Gracias, Pablo Ráez!

Ayer, Sábado 25 de Febrero, nos llegaba una triste noticia, Pablo Raéz, uno de los ejemplos de superación y amor por la vida, fallecía ayer con tan solo 20 años, tras dos años de intensa lucha contra la leucemia. La misma enfermedad que se lo llevó ayer, fue al mismo tiempo una oportunidad que la vida le dio para despertar, lección que superó con matrícula de honor. Con sus 20 años ha conseguido concienciar a millones de personas en todo el mundo del valor de la vida, y además incrementar de forma asombrosa el número de donantes de médula, plaquetas y sangre (la donación de médula creció un 1300% en Málaga).

¿De dónde sacaba esa fuerza para luchar? Precisamente las ganas de vivir de Pablo fueron el resultado del proceso de afrontar el miedo al “qué pasará”, superar el temor a no saber cuánto tiempo le quedaba. “Mi filosofía de vida es un carpe Diem diario”. El miedo dejó de existir para él porque, parafraseando a Spinoza en una de sus apariciones en los medios, “los miedos son preguntas no resueltas. ¿Miedo a qué? ¿A morirse? ¿Cómo puedes tener miedo a morir si eso forma parte de la vida? Sin muerte no hay vida y sin vida no hay muerte?” El creía que su muerte iba a ser algo bonito para él. Se sentía satisfecho con su vida, y así se fue, en paz, como se merecía.

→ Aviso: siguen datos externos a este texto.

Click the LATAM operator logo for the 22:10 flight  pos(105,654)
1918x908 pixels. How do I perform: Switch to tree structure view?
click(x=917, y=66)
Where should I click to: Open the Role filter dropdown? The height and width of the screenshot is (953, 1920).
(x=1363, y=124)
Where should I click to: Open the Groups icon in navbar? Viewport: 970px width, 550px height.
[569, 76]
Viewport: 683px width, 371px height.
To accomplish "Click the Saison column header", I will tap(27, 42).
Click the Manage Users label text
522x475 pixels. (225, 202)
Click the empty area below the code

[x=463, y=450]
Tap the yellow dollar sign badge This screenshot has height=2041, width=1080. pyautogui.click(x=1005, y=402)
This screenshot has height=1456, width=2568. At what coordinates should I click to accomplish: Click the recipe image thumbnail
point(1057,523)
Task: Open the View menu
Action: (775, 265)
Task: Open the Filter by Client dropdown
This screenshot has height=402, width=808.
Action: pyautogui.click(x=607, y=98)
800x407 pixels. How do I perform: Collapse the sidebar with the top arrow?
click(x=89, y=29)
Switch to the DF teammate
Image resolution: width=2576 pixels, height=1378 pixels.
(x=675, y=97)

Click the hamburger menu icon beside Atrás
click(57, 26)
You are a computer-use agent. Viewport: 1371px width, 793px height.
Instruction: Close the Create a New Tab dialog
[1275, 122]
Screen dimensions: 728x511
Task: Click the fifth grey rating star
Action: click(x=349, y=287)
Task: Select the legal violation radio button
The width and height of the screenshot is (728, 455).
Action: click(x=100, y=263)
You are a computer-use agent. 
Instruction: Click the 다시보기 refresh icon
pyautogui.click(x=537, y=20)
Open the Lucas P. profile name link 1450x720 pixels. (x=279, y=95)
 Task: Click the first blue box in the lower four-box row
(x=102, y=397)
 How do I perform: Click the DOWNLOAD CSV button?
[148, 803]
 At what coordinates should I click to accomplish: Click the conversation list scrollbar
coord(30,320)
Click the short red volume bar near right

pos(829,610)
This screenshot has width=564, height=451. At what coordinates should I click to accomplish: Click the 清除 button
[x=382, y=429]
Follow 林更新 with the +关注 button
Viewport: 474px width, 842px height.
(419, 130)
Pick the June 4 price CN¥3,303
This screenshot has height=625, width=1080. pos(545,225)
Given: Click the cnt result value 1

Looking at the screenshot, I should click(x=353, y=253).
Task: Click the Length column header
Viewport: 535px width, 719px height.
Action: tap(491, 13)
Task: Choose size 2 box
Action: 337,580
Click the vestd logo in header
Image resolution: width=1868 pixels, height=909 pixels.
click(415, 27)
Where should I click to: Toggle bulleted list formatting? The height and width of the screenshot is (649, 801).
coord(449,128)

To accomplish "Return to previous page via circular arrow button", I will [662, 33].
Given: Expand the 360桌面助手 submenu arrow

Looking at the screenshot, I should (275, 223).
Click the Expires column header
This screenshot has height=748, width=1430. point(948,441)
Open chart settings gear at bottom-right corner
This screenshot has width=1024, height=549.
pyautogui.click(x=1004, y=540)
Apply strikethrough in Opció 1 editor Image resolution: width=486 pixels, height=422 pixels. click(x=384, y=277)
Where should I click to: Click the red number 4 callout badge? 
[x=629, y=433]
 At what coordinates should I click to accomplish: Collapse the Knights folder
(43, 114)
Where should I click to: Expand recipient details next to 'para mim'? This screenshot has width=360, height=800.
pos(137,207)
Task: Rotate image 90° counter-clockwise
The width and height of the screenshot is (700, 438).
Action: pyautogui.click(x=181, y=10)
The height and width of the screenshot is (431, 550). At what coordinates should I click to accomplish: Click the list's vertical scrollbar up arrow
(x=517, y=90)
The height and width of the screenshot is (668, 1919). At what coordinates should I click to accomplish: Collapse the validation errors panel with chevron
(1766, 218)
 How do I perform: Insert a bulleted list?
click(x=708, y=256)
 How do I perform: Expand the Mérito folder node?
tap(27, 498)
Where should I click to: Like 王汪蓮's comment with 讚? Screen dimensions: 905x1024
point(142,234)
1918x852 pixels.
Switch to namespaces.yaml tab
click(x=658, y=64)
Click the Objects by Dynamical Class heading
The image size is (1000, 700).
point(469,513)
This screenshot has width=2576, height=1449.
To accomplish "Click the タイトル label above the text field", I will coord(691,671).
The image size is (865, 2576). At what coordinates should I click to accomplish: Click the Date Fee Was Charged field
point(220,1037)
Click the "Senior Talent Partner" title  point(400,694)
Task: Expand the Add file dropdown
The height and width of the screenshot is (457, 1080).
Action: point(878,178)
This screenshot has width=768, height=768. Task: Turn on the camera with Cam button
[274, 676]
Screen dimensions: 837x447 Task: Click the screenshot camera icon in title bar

¿Cuál era su secreto? Como explicaba en sus entrevistas “En el momento en el que ves el abismo tan de cerca no te queda otra que abrazarlo e integrarlo como parte de la vida”. “También me ayudó el hecho de tener que aprender a estar conmigo mismo, debido a los periodos de aislamiento en el hospital, a las semanas que pasó sin visión por los efectos secundarios del tratamiento”.

Gracias Pablo, seguirás siempre viviendo en el recuerdo de todas aquellas personas que te seguían, a quienes conseguiste llegar por tu actitud y coraje. Tu ejemplo continuará por mucho tiempo llenando de vida a mucha gente. Los grandes nunca mueren en el recuerdo.